Ambiente de antiga "Bodega" do interior do Nordeste

Alguns causos nossos...
Mariana Moreira

            Sábado. Final de semana é um bom espaço para se contar causos e outros acontecimentos. Dai de lembrar o “oitão” da casa do sítio, onde o patrão se reúne com todos seus moradores, agregados, “compadres” e amigos, para acertarem a empreita da broca, pagar a “arranca de toco”, pesar o algodão apanhado na semana, fazer as contas ou simplesmente tomar um “xicão” de café da comadre, torrado em casa e adoçado com rapadura.

            Nesse universo, inflação se chama carestia. Como seu Ontoin Boge – é Ontoin mesmo, e seu inseparável cigarro de fumo displicentemente esquecido no canto da boca, seu “artifício” de chifre de boi e cheio de algodão queimado, despertando a curiosidade infantil. Ele chagava sempre mesmo, prendendo ao dedo meio quilo de toucinho de porco comprado fiado na bodega do compadre Antônio Marais. Soltando uma monumental cuspida no terreiro levantando poeira falava espantado o preço do café sempre concluindo com uma reclamação tão antiga como as serras que lhe serviam de cenário: “desse jeito onde vamos parar”.

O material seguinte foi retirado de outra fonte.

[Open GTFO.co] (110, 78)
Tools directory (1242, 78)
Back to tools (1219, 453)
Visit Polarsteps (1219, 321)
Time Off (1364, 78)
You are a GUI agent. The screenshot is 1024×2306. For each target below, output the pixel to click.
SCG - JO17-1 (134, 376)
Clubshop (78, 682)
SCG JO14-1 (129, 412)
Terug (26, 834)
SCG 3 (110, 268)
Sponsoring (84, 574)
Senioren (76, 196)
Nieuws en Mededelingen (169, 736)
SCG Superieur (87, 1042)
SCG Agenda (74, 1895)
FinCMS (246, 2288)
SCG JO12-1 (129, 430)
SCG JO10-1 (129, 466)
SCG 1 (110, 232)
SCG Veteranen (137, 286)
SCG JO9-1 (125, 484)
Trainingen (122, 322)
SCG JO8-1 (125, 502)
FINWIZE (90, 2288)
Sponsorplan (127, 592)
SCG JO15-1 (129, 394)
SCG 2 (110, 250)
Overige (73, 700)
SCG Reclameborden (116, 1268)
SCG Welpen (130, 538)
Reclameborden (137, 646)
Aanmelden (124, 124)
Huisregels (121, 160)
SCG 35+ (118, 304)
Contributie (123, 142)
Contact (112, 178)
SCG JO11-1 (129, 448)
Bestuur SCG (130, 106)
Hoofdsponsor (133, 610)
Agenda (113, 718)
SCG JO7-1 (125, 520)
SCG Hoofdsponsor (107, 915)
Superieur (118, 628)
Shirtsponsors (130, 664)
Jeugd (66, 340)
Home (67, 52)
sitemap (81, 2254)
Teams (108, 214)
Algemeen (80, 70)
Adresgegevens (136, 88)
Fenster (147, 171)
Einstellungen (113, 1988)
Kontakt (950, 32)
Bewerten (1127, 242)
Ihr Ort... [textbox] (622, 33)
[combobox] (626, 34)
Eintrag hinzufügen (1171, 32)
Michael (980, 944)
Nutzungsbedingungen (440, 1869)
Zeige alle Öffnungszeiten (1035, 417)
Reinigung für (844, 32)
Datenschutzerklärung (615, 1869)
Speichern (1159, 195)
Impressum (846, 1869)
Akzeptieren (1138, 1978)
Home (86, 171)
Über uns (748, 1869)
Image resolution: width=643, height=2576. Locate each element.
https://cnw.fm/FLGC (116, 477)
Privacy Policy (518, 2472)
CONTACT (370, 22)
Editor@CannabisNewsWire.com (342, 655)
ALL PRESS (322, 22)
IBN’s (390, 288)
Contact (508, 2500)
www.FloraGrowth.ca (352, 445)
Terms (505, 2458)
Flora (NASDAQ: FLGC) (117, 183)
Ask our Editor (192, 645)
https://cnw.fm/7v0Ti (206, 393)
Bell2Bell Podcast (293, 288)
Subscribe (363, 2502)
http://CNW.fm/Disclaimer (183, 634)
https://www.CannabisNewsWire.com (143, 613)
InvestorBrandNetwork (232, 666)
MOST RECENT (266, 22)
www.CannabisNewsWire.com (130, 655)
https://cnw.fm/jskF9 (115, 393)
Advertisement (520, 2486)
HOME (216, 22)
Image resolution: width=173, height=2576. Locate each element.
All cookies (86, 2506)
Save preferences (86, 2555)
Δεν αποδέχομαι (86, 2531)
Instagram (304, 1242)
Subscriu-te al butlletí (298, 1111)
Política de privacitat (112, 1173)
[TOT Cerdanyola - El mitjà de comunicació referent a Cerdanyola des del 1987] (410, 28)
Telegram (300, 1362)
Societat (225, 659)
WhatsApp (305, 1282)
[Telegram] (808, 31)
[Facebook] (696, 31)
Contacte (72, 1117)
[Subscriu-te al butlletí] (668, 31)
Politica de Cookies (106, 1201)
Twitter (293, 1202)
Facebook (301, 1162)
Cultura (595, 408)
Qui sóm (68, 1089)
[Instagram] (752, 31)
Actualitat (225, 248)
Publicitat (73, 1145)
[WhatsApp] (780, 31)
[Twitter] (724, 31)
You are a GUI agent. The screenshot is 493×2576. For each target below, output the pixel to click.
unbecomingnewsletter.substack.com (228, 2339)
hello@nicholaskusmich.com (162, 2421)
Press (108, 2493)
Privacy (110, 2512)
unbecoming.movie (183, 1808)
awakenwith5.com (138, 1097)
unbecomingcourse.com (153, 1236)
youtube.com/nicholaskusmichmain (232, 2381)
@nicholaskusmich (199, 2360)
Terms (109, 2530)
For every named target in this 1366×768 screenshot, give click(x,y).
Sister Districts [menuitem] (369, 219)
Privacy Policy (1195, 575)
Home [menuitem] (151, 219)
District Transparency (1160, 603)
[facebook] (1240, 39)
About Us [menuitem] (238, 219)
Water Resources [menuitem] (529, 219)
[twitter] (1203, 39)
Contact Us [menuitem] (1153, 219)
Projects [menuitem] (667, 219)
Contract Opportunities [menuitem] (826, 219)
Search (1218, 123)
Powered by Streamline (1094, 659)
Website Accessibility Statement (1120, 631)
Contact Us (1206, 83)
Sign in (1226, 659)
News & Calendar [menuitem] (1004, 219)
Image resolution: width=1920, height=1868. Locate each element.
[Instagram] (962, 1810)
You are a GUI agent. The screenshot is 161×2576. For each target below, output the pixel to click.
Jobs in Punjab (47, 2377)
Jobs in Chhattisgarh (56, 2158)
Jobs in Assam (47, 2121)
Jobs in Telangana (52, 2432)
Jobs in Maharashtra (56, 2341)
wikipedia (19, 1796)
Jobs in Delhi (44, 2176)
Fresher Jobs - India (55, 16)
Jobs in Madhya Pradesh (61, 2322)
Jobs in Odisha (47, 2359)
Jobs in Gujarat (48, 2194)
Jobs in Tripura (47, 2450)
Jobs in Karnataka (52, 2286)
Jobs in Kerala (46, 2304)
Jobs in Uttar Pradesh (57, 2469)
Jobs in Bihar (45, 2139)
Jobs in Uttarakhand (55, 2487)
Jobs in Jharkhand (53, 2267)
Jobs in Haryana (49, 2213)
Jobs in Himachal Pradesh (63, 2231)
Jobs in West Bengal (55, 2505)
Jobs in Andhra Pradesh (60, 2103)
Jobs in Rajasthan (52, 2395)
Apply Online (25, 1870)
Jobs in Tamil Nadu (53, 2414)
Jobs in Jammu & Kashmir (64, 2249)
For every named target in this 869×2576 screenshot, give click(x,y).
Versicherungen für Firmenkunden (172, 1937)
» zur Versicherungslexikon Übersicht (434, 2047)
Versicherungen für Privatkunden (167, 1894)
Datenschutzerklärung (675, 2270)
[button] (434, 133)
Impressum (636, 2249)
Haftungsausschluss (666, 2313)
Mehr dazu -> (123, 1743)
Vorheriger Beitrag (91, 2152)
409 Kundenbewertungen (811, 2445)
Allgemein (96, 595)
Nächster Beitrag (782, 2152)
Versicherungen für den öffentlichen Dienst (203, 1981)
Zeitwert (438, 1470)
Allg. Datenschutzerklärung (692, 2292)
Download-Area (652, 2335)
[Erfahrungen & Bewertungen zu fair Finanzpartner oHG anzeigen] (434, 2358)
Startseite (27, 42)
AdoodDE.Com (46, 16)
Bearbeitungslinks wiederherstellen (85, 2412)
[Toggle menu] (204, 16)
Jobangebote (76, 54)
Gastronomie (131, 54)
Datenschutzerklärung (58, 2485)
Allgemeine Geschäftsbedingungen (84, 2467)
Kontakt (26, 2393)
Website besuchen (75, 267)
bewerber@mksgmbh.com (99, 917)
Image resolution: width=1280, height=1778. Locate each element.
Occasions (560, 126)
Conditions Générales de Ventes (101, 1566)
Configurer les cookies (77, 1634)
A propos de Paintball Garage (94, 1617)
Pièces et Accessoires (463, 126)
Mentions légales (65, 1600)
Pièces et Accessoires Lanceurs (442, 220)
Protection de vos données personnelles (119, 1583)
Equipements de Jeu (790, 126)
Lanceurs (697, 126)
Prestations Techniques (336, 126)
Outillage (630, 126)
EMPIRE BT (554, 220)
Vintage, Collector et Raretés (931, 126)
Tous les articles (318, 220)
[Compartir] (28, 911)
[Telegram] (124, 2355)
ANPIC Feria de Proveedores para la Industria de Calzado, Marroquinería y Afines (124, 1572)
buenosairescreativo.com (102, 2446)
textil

            Juntando-se ao grupo chegava Ontoin Monteiro com suas pequenas orelhas que lembravam tampas de refrigerantes bebidos no pátio da Capela em dia de missa. Sempre reclamando da vida dura que levava, onde a seca, a lagarta ou a chuva forte frustravam as expectativas de uma boa safra. “Vou embora dessa onça, que isso não é terra de home”, afirmava, para desespero de sua mulher, Zefa Boge, uma fada na confecção de bonecas de pano que povoavam nossas casinhas de brinquedo. E ele cumpriu a ameaça, procurando, como tantos dos nossos, melhores dias no solo paulista. Se conseguiu...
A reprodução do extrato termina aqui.